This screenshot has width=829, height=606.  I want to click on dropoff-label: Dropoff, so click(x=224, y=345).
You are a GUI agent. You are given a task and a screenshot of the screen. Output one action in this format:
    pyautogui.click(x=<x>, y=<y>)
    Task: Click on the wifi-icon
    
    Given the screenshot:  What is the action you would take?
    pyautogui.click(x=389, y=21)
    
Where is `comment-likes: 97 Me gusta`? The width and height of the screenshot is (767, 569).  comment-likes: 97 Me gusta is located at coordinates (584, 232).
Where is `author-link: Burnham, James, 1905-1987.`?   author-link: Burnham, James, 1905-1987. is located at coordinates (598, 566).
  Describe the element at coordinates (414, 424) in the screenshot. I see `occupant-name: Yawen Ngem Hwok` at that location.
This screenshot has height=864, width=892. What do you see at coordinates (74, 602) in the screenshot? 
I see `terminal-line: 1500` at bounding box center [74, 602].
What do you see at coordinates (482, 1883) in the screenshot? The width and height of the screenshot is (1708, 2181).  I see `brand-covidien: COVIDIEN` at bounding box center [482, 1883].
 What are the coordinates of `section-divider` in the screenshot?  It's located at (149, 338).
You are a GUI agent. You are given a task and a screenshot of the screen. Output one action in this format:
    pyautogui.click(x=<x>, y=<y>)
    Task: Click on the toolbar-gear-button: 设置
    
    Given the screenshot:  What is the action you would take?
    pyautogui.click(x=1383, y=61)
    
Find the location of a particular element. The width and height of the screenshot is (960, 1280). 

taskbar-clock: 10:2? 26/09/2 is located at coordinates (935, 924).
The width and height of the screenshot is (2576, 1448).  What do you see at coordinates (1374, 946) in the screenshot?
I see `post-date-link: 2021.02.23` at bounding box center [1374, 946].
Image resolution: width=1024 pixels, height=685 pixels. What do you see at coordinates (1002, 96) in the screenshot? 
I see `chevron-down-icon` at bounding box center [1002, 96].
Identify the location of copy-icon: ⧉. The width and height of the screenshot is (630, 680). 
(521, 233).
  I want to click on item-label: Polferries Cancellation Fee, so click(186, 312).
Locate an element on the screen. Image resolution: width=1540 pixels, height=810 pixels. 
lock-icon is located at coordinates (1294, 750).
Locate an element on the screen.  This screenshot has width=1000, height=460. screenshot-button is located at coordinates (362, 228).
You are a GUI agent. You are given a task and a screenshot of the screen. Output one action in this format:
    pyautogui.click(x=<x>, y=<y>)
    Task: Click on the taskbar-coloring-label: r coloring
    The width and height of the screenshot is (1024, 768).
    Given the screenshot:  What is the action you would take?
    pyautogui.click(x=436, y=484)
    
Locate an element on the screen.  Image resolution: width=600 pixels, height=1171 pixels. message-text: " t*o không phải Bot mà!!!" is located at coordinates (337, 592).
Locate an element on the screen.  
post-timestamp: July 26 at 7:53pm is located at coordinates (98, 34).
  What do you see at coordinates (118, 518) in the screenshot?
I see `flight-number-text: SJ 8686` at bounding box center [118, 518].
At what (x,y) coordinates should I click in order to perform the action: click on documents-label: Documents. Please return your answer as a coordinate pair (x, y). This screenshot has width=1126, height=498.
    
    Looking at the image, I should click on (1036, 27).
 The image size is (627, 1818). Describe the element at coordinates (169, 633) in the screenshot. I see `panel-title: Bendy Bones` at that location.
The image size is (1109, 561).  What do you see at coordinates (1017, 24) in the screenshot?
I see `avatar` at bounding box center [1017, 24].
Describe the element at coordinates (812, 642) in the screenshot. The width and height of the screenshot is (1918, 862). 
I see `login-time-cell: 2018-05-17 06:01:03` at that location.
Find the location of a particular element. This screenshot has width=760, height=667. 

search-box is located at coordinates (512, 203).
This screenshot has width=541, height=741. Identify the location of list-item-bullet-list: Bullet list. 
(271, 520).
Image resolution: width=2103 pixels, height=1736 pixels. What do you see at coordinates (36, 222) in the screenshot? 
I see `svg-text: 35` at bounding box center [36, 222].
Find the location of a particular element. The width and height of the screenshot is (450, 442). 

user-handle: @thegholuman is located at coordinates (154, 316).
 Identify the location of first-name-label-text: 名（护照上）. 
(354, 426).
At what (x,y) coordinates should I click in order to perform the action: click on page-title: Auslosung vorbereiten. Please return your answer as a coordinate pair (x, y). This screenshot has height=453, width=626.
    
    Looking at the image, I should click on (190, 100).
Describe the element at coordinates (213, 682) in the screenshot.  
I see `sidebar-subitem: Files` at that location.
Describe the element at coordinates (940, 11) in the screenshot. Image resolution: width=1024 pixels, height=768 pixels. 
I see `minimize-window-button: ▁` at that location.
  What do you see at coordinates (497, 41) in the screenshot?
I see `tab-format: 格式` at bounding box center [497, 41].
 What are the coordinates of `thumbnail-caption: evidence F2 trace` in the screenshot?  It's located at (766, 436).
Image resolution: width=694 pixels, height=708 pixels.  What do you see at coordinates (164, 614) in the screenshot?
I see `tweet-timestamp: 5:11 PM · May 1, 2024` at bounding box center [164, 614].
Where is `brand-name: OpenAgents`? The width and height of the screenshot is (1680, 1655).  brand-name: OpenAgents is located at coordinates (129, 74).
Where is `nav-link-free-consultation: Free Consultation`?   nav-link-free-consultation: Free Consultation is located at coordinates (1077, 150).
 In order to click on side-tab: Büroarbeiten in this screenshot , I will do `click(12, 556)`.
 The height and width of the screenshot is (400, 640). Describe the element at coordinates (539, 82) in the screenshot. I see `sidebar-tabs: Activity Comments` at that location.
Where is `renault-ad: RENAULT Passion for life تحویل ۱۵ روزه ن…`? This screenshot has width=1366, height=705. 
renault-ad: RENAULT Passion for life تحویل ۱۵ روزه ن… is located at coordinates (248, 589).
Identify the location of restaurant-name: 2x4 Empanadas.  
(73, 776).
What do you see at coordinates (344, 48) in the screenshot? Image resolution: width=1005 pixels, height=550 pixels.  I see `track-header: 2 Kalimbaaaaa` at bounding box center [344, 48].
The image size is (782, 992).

TASK STATEMENT: Could you rewrite all of the material above with every "GUI agent" changed to "UI assistant" and nothing else altered?

EXPECTED ANSWER:
This screenshot has width=829, height=606.  I want to click on dropoff-label: Dropoff, so click(x=224, y=345).
You are a UI assistant. You are given a task and a screenshot of the screen. Output one action in this format:
    pyautogui.click(x=<x>, y=<y>)
    Task: Click on the wifi-icon
    
    Given the screenshot:  What is the action you would take?
    pyautogui.click(x=389, y=21)
    
Where is `comment-likes: 97 Me gusta`? The width and height of the screenshot is (767, 569).  comment-likes: 97 Me gusta is located at coordinates (584, 232).
Where is `author-link: Burnham, James, 1905-1987.`?   author-link: Burnham, James, 1905-1987. is located at coordinates (598, 566).
  Describe the element at coordinates (414, 424) in the screenshot. I see `occupant-name: Yawen Ngem Hwok` at that location.
This screenshot has height=864, width=892. What do you see at coordinates (74, 602) in the screenshot? 
I see `terminal-line: 1500` at bounding box center [74, 602].
What do you see at coordinates (482, 1883) in the screenshot? The width and height of the screenshot is (1708, 2181).  I see `brand-covidien: COVIDIEN` at bounding box center [482, 1883].
 What are the coordinates of `section-divider` in the screenshot?  It's located at (149, 338).
You are a UI assistant. You are given a task and a screenshot of the screen. Output one action in this format:
    pyautogui.click(x=<x>, y=<y>)
    Task: Click on the toolbar-gear-button: 设置
    
    Given the screenshot:  What is the action you would take?
    pyautogui.click(x=1383, y=61)
    
Find the location of a particular element. The width and height of the screenshot is (960, 1280). 

taskbar-clock: 10:2? 26/09/2 is located at coordinates (935, 924).
The width and height of the screenshot is (2576, 1448).  What do you see at coordinates (1374, 946) in the screenshot?
I see `post-date-link: 2021.02.23` at bounding box center [1374, 946].
Image resolution: width=1024 pixels, height=685 pixels. What do you see at coordinates (1002, 96) in the screenshot? 
I see `chevron-down-icon` at bounding box center [1002, 96].
Identify the location of copy-icon: ⧉. The width and height of the screenshot is (630, 680). 
(521, 233).
  I want to click on item-label: Polferries Cancellation Fee, so click(186, 312).
Locate an element on the screen. Image resolution: width=1540 pixels, height=810 pixels. 
lock-icon is located at coordinates (1294, 750).
Locate an element on the screen.  This screenshot has width=1000, height=460. screenshot-button is located at coordinates (362, 228).
You are a UI assistant. You are given a task and a screenshot of the screen. Output one action in this format:
    pyautogui.click(x=<x>, y=<y>)
    Task: Click on the taskbar-coloring-label: r coloring
    The width and height of the screenshot is (1024, 768).
    Given the screenshot:  What is the action you would take?
    pyautogui.click(x=436, y=484)
    
Locate an element on the screen.  Image resolution: width=600 pixels, height=1171 pixels. message-text: " t*o không phải Bot mà!!!" is located at coordinates (337, 592).
Locate an element on the screen.  
post-timestamp: July 26 at 7:53pm is located at coordinates (98, 34).
  What do you see at coordinates (118, 518) in the screenshot?
I see `flight-number-text: SJ 8686` at bounding box center [118, 518].
At what (x,y) coordinates should I click in order to perform the action: click on documents-label: Documents. Please return your answer as a coordinate pair (x, y). This screenshot has width=1126, height=498.
    
    Looking at the image, I should click on (1036, 27).
 The image size is (627, 1818). Describe the element at coordinates (169, 633) in the screenshot. I see `panel-title: Bendy Bones` at that location.
The image size is (1109, 561).  What do you see at coordinates (1017, 24) in the screenshot?
I see `avatar` at bounding box center [1017, 24].
Describe the element at coordinates (812, 642) in the screenshot. The width and height of the screenshot is (1918, 862). 
I see `login-time-cell: 2018-05-17 06:01:03` at that location.
Find the location of a particular element. This screenshot has width=760, height=667. 

search-box is located at coordinates (512, 203).
This screenshot has width=541, height=741. Identify the location of list-item-bullet-list: Bullet list. 
(271, 520).
Image resolution: width=2103 pixels, height=1736 pixels. What do you see at coordinates (36, 222) in the screenshot? 
I see `svg-text: 35` at bounding box center [36, 222].
Find the location of a particular element. The width and height of the screenshot is (450, 442). 

user-handle: @thegholuman is located at coordinates (154, 316).
 Identify the location of first-name-label-text: 名（护照上）. 
(354, 426).
At what (x,y) coordinates should I click in order to perform the action: click on page-title: Auslosung vorbereiten. Please return your answer as a coordinate pair (x, y). This screenshot has height=453, width=626.
    
    Looking at the image, I should click on (190, 100).
Describe the element at coordinates (213, 682) in the screenshot.  
I see `sidebar-subitem: Files` at that location.
Describe the element at coordinates (940, 11) in the screenshot. Image resolution: width=1024 pixels, height=768 pixels. 
I see `minimize-window-button: ▁` at that location.
  What do you see at coordinates (497, 41) in the screenshot?
I see `tab-format: 格式` at bounding box center [497, 41].
 What are the coordinates of `thumbnail-caption: evidence F2 trace` in the screenshot?  It's located at (766, 436).
Image resolution: width=694 pixels, height=708 pixels.  What do you see at coordinates (164, 614) in the screenshot?
I see `tweet-timestamp: 5:11 PM · May 1, 2024` at bounding box center [164, 614].
Where is `brand-name: OpenAgents`? The width and height of the screenshot is (1680, 1655).  brand-name: OpenAgents is located at coordinates (129, 74).
Where is `nav-link-free-consultation: Free Consultation`?   nav-link-free-consultation: Free Consultation is located at coordinates (1077, 150).
 In order to click on side-tab: Büroarbeiten in this screenshot , I will do `click(12, 556)`.
 The height and width of the screenshot is (400, 640). Describe the element at coordinates (539, 82) in the screenshot. I see `sidebar-tabs: Activity Comments` at that location.
Where is `renault-ad: RENAULT Passion for life تحویل ۱۵ روزه ن…`? This screenshot has width=1366, height=705. 
renault-ad: RENAULT Passion for life تحویل ۱۵ روزه ن… is located at coordinates (248, 589).
Identify the location of restaurant-name: 2x4 Empanadas.  
(73, 776).
What do you see at coordinates (344, 48) in the screenshot? Image resolution: width=1005 pixels, height=550 pixels.  I see `track-header: 2 Kalimbaaaaa` at bounding box center [344, 48].
The image size is (782, 992).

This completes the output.